Extracted records:
§ §

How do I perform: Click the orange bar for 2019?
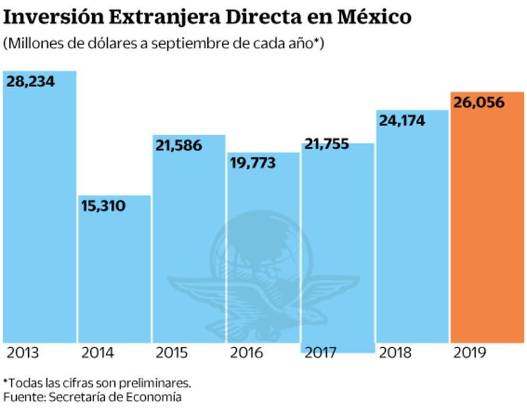point(486,228)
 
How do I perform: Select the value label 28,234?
point(31,82)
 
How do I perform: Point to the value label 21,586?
point(178,145)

§ §

Do this: Copy out every line of the records above word for word, leaving the pictures out.

Solution to this task:
How do I perform: Click the orange bar for 2019?
point(486,228)
 
How do I perform: Select the value label 28,234?
point(31,82)
 
How do I perform: Point to the value label 21,586?
point(178,145)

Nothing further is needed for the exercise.